Exercise passage Block Start

TAKE-HOME LEARNING POINTS
• Telangiectasias are permanently dilated surface vasculature usually seen on the most prominently sun-exposed areas of the skin. The left face and arm are often more heavily affected than the right, since they are closer to the car window during driving.
• Telangiectasias are only one of a number of sun-caused skin changes that are collectively termed dermatoheliosis (DHe).
• Telangiectasias are important because they identify patients at risk for sun-caused skin cancers, such as basal or squamous cell carcinomas and melanoma.
• Other potential causes of telangiectasias include injudicious use of topical steroids, focal radiation therapy, pregnancy, liver disease, and rare conditions such as CREST syndrome and hereditary hemorrhagic telangiectasias.
A 70-year-old man is seen for “broken blood vessels” on his face. The lesions were recently noted by a relative who had not seen him in years.
The patient has a pronounced history of sun overexposure as a result of his job and his hobbies, which include fishing and hunting. As a younger man, he enjoyed waterskiing and going to the lake almost every weekend during the warmer months.
He is in decent health apart from the lesions and has no other skin complaints.
EXAMINATION
The sides of the patient’s face are covered with linear, red, dilated blood vessels running in jagged patterns. The lesions are asymptomatic and range from 0.5 to 1.0 mm in diameter; some are several centimeters long. They are readily blanchable with digital pressure, though none are palpable.
Far more blood vessels are seen on the patient’s left side than on his right. The underlying skin is quite fair and thin. In some locations (eg, the lateral forehead), there are patches of white skin free of surface adnexa (ie pores, skin lines, or hair follicles).
His dorsal arms are very rough, with hundreds of solar lentigines, while the skin on his volar arms is relatively unaffected.
What is the diagnosis?
DISCUSSION
This collection of findings is called dermatoheliosis (DHe), literally “sun-skin condition,” caused by overexposure to UV light. Telangiectasias, one manifestation, have many potential causes, but sun exposure is the most common—especially in those whose skin burns easily and frequently.
These blood vessels are simply normal surface vasculature made more obvious by two factors: First, chronic sun exposure overheats the skin for prolonged periods, leading to persistent vasodilatation that eventually becomes fixed. Second, solar atrophy may occur when the skin thins from sun overexposure, making typically invisible structures apparent.

Exercise passage Block End

> Requirement 1
From the telangiectasia passage, list every potential cause of telangiectasias that it names besides sun exposure.
> Requirement 2
According to the telangiectasia passage, what range of diameters do the patient's lesions have?
> Requirement 3
Rewrite the telangiectasia passage starting with "TAKE-HOME LEARNING POINTS" and going on through "termed dermatoheliosis (DHe).", changing "car window" to "side window".

Provided information Block Start

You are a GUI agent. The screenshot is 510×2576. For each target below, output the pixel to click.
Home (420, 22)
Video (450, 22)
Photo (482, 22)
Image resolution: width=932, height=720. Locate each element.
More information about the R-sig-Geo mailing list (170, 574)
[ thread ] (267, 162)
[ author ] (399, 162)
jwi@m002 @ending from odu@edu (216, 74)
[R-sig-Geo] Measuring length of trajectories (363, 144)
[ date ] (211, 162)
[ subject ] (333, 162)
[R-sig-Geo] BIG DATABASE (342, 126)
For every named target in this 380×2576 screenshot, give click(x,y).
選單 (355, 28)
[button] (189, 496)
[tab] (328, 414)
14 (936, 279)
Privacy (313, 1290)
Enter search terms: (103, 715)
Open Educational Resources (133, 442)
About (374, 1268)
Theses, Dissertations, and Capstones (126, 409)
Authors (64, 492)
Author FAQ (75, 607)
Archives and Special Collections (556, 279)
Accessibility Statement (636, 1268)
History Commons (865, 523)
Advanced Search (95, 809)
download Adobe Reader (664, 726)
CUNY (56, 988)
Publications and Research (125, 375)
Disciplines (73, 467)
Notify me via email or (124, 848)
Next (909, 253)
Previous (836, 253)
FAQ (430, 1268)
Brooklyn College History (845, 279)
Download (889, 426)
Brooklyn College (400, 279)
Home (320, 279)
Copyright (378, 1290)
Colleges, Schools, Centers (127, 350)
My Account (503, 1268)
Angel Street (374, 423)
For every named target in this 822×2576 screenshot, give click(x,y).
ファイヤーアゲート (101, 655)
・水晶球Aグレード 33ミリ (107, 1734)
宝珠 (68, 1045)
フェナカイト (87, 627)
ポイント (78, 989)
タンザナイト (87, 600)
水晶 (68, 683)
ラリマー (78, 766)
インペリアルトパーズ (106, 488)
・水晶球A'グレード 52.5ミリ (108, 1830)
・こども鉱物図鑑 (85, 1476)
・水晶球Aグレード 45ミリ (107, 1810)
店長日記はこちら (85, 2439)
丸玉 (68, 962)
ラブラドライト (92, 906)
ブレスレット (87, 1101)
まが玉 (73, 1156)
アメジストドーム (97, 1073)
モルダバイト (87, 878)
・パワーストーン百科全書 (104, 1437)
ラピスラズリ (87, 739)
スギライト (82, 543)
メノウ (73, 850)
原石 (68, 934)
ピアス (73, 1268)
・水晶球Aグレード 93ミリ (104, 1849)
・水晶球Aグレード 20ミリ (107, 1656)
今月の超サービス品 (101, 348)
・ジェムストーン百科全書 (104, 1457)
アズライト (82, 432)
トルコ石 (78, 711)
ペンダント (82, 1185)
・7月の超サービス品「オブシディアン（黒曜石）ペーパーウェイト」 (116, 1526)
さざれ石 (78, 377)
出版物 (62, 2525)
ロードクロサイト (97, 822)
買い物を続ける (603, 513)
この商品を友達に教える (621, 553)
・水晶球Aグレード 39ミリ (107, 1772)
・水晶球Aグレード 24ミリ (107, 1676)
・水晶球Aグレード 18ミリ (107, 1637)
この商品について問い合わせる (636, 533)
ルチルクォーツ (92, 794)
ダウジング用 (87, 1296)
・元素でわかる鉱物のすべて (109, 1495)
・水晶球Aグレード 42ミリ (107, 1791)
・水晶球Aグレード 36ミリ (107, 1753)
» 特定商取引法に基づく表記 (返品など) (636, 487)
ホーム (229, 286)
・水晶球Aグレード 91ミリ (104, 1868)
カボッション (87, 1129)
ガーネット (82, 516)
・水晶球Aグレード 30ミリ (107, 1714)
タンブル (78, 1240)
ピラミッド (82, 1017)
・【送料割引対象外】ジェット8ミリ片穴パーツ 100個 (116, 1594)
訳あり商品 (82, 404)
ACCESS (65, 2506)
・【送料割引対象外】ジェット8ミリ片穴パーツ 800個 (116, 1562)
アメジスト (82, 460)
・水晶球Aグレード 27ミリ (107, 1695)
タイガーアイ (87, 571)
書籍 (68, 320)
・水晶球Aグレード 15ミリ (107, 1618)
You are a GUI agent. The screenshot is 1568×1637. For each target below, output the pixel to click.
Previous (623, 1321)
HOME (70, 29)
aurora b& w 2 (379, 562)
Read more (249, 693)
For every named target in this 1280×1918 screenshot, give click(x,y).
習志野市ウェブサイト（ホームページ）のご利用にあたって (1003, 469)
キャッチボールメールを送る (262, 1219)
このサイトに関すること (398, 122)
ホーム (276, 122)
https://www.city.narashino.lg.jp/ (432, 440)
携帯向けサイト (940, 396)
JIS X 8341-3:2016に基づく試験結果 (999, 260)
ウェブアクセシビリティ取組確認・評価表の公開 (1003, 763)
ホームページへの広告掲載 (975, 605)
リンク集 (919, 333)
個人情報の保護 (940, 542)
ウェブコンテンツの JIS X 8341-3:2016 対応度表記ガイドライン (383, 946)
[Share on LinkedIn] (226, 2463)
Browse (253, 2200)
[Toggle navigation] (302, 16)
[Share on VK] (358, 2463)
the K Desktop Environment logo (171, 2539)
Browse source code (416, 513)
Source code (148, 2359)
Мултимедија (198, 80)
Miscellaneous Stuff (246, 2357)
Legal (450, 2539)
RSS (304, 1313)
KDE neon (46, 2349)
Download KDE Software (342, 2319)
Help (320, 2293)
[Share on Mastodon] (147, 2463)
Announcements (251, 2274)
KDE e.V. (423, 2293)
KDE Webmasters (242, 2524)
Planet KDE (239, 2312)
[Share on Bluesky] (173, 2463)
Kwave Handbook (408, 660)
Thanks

Provided information Block End

> Task solution 1
Injudicious use of topical steroids, focal radiation therapy, pregnancy, liver disease, CREST syndrome, hereditary hemorrhagic telangiectasias

> Task solution 2
0.5 to 1.0 mm

> Task solution 3
TAKE-HOME LEARNING POINTS
• Telangiectasias are permanently dilated surface vasculature usually seen on the most prominently sun-exposed areas of the skin. The left face and arm are often more heavily affected than the right, since they are closer to the side window during driving.
• Telangiectasias are only one of a number of sun-caused skin changes that are collectively termed dermatoheliosis (DHe).